====== Text excerpt ======

For its participation in the Texas OHV decal program, the city’s parks and recreation department received $10,000 grant from the Texas Parks and Wildlife Department.

Those funds will be applied toward the city’s required match for the 2011 Texas Recreation Trail grant – which will fund a large portion of the construction of a perimeter fence around Northwest OHV Park.

They will need it all, as the council went on to award a contract not to exceed $113,325 to H2 Construction for the fence project, despite a staff recommendation to award the job to 3H Fence, which bid $67,325.

Representatives of both companies were present at Tuesday’s meeting. When asked why there was such a big difference between the lowest and next lowest bid, both agreed it was rental of heavy equipment to clear a required 7-foot pathway around the fence and hauling off of the brush.

H2 was to use bulldozers, while 3H Fence said they would go with chainsaws.

“Our specs did not require dozer work,” said Ryan Nolting, director of parks and recreation.

However, council members appeared to prefer it.

“I think the dozers will give a cleaner look; it’s going to be something we can be more proud of; and it will make the area more accessible,” said Councilwoman Kathy Kennedy.


The council also:

  • heard from resident Sandra Smith, who requested the city not spray for mosquitoes and instead look into alternatives. A Texas certified master gardener, she said the chemicals used in spraying are damaging to the plants in her yard and the bees that pollinate them.
  • approved a $35,000 amendment to the 2012-13 budget to pay for contracted information technology services. The city’s IT technician will leave in mid-August to pursue further education.

====== Data lines ======

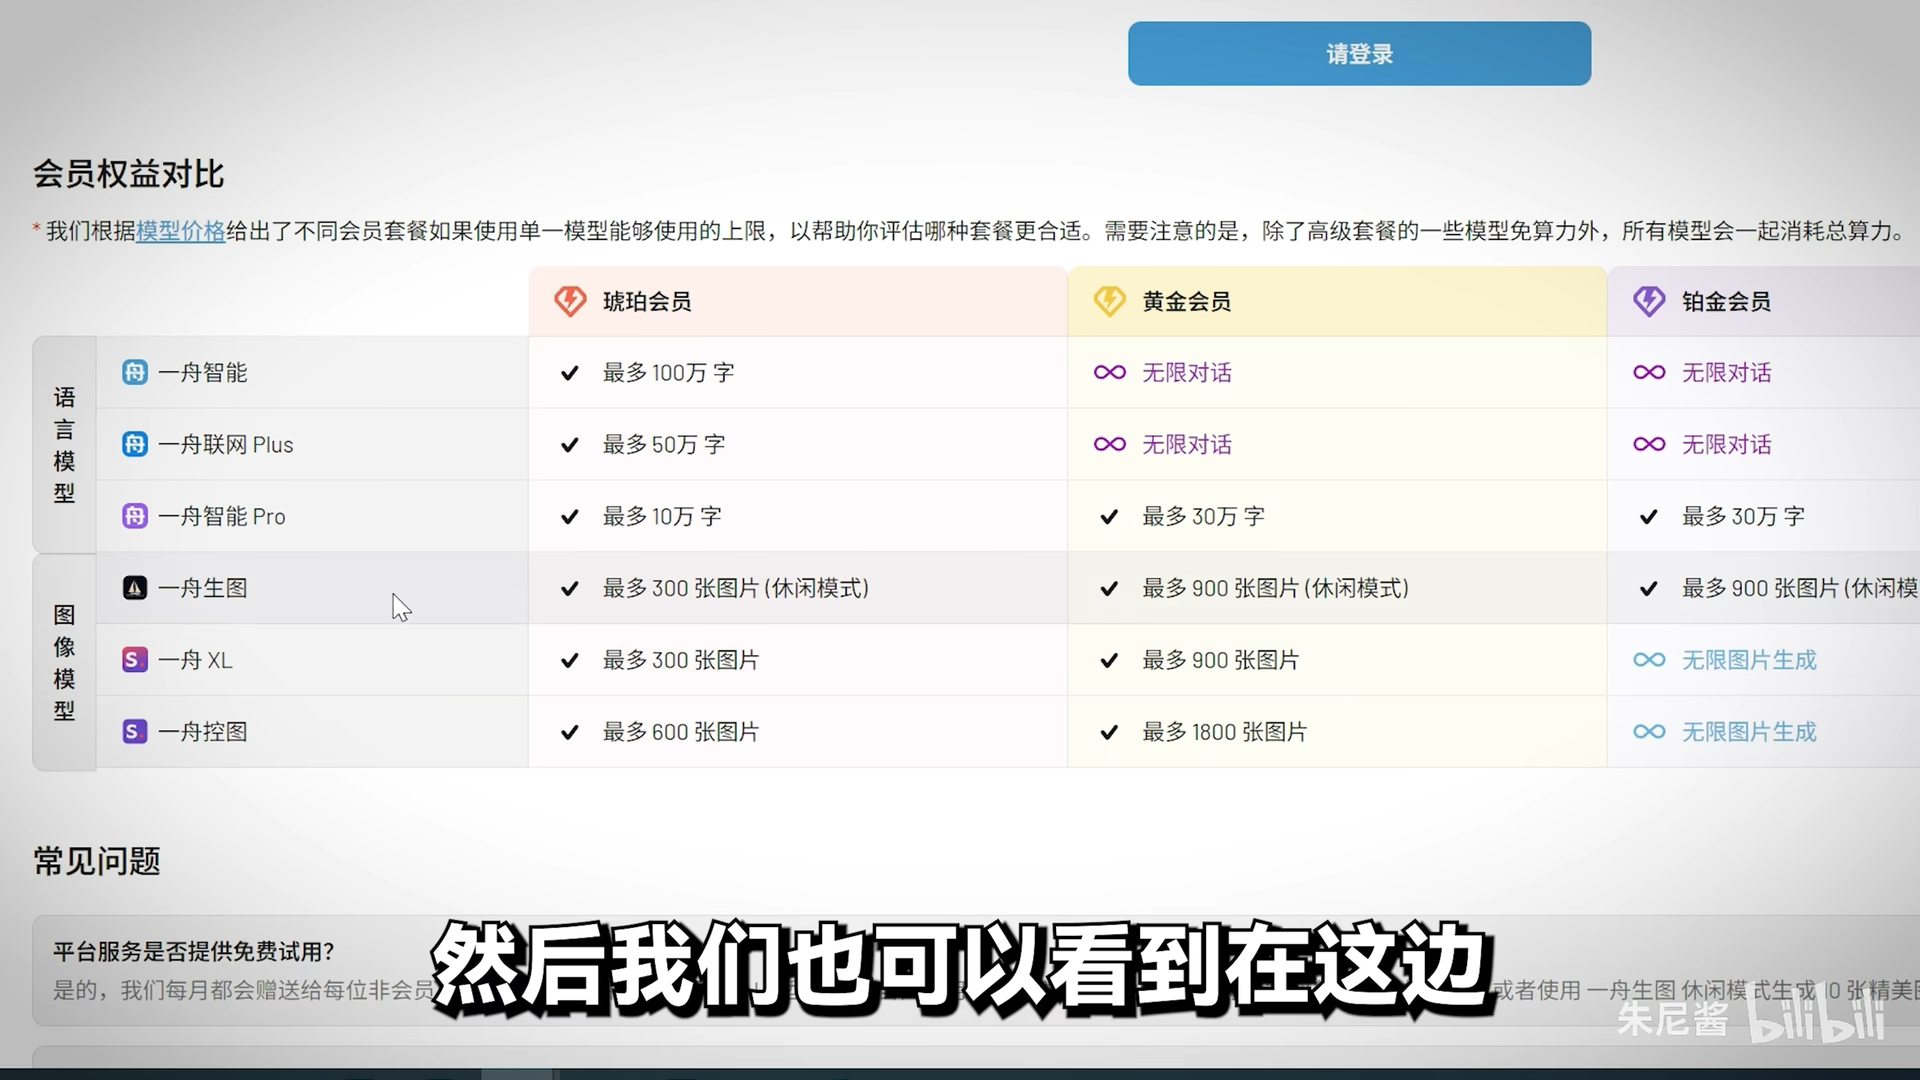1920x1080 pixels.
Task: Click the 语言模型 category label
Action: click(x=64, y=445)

======

Write the next part of the news report on the city council meeting, beginning right after its final sentence about the IT technician.

  • approved transferring the police deparment’s canine, Acor, to the Wise County Sheriff’s Office after the department’s former canine handler, J.T. Manoushagian, took a job with the WCSO. Police Chief Randy Singleton said Sheriff David Walker has agreed to help the city obtain private donations to purchase another animal “at the appropriate time.” Singleton said his department doesn’t have a place to kennel the dog, a handler or the funds to train one right now. “And we feel it’s more beneficial for the animal to remain with [Manoushagian]; he’s been with him for two years,” Singleton said. “We still have access to the dog. The sheriff’s office is willing to work with us.”
  • proclaimed July as Parks and Recreation Month and read a list of planned activities at the pool in its observance. A pirate party is 6:30 to 9 p.m. Thursday, July 25, at the city pool. Also, the pool will stay open until 11 p.m. Saturday, July 27, for late night swim. “I want to be one of the first to say, ‘Y’all are doing a great job,'” Mayor Keith McComis told the department’s staff, Ryan Nolting (director) and Chris Heasley (recreation coordinator).
  • reviewed the July 4-17 payment report in the amount of $676,499.62.
  • adopted the annual Youth Services Standards of Care Policy for the parks and rec department’s after school care program and other camps.
  • OK’d the minutes from its July 2 regular meeting and July 9 budget workshop.
  • heard reports from the finance department on June financials and the Chamber of Commerce on the visitor center.